(Items from a data source)

Start of Block

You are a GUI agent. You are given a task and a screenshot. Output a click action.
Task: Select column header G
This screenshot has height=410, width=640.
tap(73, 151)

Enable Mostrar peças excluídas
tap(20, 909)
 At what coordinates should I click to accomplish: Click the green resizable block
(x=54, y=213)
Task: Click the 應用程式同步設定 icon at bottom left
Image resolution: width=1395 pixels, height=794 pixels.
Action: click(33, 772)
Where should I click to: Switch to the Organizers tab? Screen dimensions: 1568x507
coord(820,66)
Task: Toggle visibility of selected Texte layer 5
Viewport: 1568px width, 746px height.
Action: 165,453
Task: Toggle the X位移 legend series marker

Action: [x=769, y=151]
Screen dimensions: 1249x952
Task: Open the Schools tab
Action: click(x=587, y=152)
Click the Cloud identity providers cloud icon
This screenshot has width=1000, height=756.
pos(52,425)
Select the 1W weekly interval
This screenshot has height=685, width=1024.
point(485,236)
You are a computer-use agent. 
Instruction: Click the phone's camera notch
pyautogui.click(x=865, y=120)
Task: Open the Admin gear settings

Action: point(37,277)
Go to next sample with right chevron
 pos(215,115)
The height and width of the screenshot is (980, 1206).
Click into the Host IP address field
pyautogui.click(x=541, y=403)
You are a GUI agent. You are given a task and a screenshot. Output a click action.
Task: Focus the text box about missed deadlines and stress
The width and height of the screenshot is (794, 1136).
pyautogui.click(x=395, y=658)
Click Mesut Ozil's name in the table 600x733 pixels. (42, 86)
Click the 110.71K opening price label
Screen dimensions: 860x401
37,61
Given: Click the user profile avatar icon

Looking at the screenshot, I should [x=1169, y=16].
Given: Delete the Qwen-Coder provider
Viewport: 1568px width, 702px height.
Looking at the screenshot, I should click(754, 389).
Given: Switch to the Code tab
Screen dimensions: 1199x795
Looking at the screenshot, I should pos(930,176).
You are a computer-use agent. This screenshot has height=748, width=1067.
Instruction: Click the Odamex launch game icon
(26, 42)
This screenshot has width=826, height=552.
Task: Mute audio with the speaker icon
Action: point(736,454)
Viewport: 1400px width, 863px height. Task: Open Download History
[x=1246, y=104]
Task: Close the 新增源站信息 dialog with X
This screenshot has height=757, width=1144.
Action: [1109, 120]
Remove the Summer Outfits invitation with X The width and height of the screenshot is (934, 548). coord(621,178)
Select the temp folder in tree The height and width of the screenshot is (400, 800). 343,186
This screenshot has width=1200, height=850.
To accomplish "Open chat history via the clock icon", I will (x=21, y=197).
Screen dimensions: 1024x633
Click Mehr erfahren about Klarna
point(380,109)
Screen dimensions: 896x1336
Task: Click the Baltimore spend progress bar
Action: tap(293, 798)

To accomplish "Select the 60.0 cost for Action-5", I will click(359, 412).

End of Block

Beginning with the line that has "Click Mehr erfahren about Klarna", set down every line of the entries above through the final one, unchanged.

Click Mehr erfahren about Klarna
point(380,109)
Screen dimensions: 896x1336
Task: Click the Baltimore spend progress bar
Action: tap(293, 798)

To accomplish "Select the 60.0 cost for Action-5", I will click(359, 412).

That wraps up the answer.